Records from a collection
==================================================
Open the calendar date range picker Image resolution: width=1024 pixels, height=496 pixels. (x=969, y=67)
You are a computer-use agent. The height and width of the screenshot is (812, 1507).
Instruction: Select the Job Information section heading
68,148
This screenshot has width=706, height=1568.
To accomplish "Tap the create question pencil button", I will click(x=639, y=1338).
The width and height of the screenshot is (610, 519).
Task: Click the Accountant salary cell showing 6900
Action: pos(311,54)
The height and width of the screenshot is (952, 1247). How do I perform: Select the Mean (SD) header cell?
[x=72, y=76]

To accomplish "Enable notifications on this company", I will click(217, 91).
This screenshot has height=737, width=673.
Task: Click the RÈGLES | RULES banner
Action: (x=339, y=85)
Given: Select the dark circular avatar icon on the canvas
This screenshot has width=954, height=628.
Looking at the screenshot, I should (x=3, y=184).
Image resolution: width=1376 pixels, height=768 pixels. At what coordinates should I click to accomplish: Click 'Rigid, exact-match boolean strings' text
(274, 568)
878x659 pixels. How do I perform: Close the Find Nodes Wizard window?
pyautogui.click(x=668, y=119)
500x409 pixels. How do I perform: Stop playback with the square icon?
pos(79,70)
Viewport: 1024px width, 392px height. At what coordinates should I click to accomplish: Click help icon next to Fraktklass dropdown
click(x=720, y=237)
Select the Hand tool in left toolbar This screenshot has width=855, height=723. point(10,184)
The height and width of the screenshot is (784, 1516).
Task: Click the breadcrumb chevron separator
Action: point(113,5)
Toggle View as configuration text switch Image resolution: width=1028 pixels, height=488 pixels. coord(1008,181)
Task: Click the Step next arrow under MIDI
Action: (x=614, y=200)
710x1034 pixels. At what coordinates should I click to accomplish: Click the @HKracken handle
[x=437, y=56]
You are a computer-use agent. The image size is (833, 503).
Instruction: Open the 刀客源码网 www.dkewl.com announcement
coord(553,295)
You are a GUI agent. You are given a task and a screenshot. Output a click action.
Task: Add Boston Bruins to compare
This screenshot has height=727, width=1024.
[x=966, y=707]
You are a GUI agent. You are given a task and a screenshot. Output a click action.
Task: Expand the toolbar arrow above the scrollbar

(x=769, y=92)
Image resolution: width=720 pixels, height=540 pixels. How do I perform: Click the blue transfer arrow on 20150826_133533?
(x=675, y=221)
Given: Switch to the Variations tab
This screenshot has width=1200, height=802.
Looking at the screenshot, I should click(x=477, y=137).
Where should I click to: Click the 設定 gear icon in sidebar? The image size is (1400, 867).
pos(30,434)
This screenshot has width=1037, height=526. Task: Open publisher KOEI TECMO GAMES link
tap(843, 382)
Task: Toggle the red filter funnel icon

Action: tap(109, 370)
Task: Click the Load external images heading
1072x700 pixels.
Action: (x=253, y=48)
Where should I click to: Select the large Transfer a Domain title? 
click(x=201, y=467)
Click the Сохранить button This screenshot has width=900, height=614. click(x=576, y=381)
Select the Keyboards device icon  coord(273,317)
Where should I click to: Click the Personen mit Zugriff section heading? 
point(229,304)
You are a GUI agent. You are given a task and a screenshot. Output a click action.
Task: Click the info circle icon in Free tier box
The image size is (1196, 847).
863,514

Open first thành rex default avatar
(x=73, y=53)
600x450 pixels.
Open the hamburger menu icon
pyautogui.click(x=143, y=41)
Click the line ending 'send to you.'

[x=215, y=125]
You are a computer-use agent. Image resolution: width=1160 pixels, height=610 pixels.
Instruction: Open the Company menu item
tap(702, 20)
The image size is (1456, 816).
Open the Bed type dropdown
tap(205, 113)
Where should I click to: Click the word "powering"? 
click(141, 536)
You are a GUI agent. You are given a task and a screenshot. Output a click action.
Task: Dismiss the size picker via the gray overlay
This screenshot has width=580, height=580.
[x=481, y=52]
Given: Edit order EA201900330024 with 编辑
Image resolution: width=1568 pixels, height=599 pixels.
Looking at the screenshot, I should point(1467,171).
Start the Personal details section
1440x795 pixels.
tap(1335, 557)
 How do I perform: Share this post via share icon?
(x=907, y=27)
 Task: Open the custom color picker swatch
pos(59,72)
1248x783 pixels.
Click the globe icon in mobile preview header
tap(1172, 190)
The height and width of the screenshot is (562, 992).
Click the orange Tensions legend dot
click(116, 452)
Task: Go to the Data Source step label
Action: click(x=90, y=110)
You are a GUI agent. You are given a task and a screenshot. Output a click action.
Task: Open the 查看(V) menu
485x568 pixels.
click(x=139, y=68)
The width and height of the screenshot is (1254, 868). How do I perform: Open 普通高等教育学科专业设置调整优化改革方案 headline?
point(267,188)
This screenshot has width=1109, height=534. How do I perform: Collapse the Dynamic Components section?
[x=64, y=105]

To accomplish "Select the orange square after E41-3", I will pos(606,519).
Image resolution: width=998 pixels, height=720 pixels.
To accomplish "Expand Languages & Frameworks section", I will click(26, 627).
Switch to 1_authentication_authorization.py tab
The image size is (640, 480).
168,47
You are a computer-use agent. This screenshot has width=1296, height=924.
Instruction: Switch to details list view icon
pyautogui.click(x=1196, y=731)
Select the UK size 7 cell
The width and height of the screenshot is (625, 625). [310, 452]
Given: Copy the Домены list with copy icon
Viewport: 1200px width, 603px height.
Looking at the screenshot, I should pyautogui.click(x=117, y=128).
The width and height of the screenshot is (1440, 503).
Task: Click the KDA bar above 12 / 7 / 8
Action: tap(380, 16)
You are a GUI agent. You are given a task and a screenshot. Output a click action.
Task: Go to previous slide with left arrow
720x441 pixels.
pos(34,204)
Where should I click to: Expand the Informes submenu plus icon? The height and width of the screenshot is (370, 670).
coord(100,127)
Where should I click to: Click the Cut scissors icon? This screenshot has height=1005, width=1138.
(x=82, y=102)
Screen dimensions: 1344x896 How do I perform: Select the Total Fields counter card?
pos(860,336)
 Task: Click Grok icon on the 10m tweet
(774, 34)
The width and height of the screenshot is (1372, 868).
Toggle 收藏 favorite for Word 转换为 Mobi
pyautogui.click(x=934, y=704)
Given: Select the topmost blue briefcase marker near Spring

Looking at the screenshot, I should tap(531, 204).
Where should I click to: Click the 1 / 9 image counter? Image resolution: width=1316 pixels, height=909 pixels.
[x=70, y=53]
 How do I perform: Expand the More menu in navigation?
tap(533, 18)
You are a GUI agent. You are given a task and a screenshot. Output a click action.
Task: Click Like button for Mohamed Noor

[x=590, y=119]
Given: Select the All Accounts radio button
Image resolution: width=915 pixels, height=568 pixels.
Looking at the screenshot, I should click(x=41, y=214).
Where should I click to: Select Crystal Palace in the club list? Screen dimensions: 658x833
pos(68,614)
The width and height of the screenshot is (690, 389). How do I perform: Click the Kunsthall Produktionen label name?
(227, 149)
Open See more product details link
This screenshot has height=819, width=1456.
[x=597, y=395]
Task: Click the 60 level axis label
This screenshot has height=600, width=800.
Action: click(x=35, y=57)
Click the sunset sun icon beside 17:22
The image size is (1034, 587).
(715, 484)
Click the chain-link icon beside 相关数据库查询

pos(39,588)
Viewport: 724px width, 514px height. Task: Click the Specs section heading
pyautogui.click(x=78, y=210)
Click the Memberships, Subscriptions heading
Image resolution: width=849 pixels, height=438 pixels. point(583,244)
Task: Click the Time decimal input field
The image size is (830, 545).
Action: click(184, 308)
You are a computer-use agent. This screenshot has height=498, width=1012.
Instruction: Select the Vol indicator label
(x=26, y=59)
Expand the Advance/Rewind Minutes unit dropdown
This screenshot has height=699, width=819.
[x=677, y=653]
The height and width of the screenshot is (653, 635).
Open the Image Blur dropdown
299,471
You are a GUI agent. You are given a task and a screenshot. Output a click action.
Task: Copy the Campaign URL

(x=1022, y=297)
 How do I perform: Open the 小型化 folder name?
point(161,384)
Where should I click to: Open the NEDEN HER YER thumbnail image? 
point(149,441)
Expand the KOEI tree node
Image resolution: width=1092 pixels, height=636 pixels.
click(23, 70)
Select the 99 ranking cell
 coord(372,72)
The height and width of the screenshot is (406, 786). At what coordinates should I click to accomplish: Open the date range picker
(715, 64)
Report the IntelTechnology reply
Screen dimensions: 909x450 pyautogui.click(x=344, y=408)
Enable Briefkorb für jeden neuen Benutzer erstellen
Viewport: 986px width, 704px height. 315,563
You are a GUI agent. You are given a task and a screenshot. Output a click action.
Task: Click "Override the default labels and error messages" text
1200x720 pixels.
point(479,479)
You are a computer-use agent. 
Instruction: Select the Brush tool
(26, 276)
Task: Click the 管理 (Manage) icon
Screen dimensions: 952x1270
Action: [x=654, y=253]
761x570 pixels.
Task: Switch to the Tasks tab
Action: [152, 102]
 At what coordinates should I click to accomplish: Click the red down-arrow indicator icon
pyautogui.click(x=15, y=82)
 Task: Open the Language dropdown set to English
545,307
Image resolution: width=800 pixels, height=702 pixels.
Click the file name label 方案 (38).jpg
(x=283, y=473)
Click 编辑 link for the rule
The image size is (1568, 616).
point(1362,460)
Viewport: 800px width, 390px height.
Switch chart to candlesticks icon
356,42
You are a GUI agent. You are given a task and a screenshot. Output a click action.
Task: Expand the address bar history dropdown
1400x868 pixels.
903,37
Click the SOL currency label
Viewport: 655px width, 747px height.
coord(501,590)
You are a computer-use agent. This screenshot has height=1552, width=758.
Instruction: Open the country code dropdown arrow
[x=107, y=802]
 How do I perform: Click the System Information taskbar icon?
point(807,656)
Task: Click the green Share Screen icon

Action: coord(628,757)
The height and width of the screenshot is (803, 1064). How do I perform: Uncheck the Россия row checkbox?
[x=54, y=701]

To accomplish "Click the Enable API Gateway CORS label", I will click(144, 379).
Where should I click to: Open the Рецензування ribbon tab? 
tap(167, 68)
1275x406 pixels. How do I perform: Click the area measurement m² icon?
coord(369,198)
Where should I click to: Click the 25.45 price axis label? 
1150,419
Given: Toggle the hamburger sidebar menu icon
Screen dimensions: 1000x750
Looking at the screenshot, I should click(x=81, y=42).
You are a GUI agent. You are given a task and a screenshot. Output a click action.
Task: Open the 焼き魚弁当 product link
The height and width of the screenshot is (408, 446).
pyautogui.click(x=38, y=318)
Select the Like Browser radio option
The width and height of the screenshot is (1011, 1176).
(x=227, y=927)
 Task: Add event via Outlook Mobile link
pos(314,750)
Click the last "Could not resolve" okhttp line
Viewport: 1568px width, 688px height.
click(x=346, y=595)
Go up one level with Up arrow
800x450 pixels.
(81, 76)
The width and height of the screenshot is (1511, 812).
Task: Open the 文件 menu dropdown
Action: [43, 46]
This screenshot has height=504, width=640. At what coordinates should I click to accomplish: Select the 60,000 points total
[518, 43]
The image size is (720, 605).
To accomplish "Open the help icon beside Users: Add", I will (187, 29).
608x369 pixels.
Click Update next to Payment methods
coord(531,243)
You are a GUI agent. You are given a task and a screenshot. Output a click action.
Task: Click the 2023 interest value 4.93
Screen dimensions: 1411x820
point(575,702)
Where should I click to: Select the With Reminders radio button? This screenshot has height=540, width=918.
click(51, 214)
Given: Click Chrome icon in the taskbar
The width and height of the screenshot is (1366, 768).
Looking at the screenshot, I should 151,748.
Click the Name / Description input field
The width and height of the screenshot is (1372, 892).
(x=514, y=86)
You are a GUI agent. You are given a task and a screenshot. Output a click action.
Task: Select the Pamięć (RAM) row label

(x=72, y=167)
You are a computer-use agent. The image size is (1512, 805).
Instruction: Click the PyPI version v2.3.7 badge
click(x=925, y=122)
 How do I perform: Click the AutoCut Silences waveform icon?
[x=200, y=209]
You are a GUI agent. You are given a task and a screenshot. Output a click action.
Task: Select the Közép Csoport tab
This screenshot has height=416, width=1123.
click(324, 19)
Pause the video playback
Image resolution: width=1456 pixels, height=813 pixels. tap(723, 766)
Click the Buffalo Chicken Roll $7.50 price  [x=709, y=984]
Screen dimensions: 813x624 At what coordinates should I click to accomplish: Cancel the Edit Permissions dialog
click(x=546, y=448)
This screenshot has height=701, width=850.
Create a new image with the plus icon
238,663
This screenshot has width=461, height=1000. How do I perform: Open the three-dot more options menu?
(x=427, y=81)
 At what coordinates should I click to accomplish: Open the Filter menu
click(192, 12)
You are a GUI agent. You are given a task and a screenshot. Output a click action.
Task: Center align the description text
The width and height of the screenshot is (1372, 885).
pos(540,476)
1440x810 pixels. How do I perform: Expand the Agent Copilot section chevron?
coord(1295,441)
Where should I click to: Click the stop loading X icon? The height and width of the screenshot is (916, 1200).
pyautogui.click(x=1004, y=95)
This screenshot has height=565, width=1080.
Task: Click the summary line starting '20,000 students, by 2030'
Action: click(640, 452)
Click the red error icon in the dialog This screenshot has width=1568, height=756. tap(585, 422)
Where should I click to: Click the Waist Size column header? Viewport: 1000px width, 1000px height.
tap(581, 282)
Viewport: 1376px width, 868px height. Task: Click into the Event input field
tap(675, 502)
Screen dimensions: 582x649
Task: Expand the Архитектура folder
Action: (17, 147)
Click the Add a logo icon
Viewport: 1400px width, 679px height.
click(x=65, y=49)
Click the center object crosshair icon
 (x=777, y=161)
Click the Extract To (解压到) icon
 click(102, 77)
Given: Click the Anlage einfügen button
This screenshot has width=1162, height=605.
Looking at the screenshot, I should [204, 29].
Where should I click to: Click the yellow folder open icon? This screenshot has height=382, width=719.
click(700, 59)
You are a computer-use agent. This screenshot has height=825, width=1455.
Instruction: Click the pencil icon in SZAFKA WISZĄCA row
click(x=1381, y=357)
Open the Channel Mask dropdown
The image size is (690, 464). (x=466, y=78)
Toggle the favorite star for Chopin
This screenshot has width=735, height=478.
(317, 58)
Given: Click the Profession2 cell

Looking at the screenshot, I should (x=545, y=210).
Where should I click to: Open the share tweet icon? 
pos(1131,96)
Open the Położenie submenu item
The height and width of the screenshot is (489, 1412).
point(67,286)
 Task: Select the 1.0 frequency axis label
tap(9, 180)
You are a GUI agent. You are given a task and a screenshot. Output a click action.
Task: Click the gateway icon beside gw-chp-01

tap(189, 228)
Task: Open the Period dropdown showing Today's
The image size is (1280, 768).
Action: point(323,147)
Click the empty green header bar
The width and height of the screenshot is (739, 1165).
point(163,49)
==================================================
### Exercise details
Could you reproduce, exactly, every line above from the line with "The width and height of the screenshot is (1372, 885)." to the line with "has height=825, width=1455.", and no other line? Both ends count.

### Exercise result
The width and height of the screenshot is (1372, 885).
pos(540,476)
1440x810 pixels. How do I perform: Expand the Agent Copilot section chevron?
coord(1295,441)
Where should I click to: Click the stop loading X icon? The height and width of the screenshot is (916, 1200).
pyautogui.click(x=1004, y=95)
This screenshot has height=565, width=1080.
Task: Click the summary line starting '20,000 students, by 2030'
Action: click(640, 452)
Click the red error icon in the dialog This screenshot has width=1568, height=756. tap(585, 422)
Where should I click to: Click the Waist Size column header? Viewport: 1000px width, 1000px height.
tap(581, 282)
Viewport: 1376px width, 868px height. Task: Click into the Event input field
tap(675, 502)
Screen dimensions: 582x649
Task: Expand the Архитектура folder
Action: (17, 147)
Click the Add a logo icon
Viewport: 1400px width, 679px height.
click(x=65, y=49)
Click the center object crosshair icon
 (x=777, y=161)
Click the Extract To (解压到) icon
 click(102, 77)
Given: Click the Anlage einfügen button
This screenshot has width=1162, height=605.
Looking at the screenshot, I should [204, 29].
Where should I click to: Click the yellow folder open icon? This screenshot has height=382, width=719.
click(700, 59)
You are a computer-use agent. This screenshot has height=825, width=1455.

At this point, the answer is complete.